Operating profit (EBIT)
Operating profit (EBIT — Earnings Before Interest and Taxes) is the result of a company's core operations, before financial items and tax. It shows whether the business itself makes money.
Operating profit is calculated as revenue (or gross profit) minus operating costs such as staff, administration, and depreciation — but before interest income, interest expenses, and tax. It is therefore unaffected by how the company is financed.
Why use operating profit?
Because financing costs and tax are excluded, operating profit is well suited for comparing earning power across companies. It feeds into key figures such as profit margin and return on assets.
Related terms
EBITDA
EBITDA (Earnings Before Interest, Taxes, Depreciation and Amortization) is a company's result before interest, tax, depreciation, and write-downs — a measure of operating earnings before accounting and financial items affect the picture.

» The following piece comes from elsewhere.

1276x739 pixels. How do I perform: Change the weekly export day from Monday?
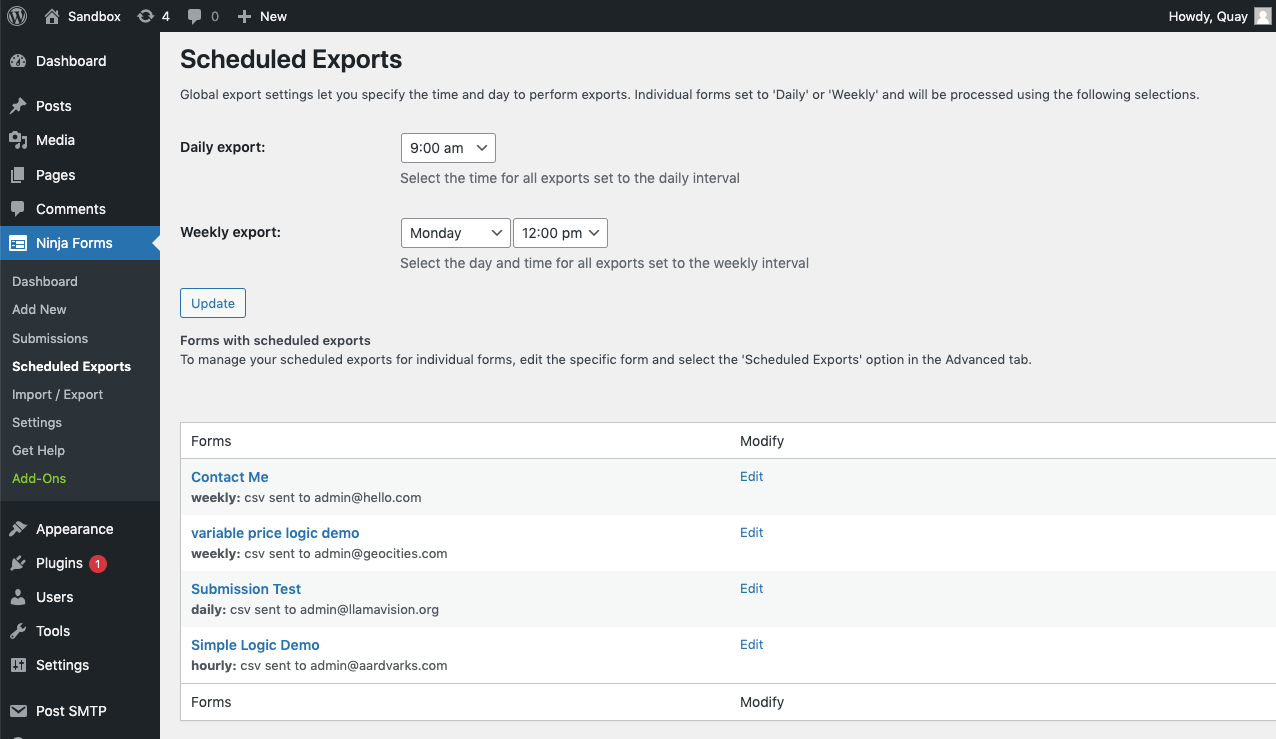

Profit margin (overskudsgrad)
The profit margin (overskudsgrad) shows how large a share of revenue ends up as operating profit. It is calculated as operating profit divided by net revenue, multiplied by 100.
Return on assets (afkastningsgrad)
Return on assets (afkastningsgrad) shows how much operating profit a company generates per krone tied up in assets. It is calculated as operating profit divided by the balance sheet total, multiplied by 100.
Net result (årets resultat)
The net result (årets resultat) is the bottom line of the financial statements: the company's total profit or loss for the fiscal year after all costs, financial items, and tax have been deducted.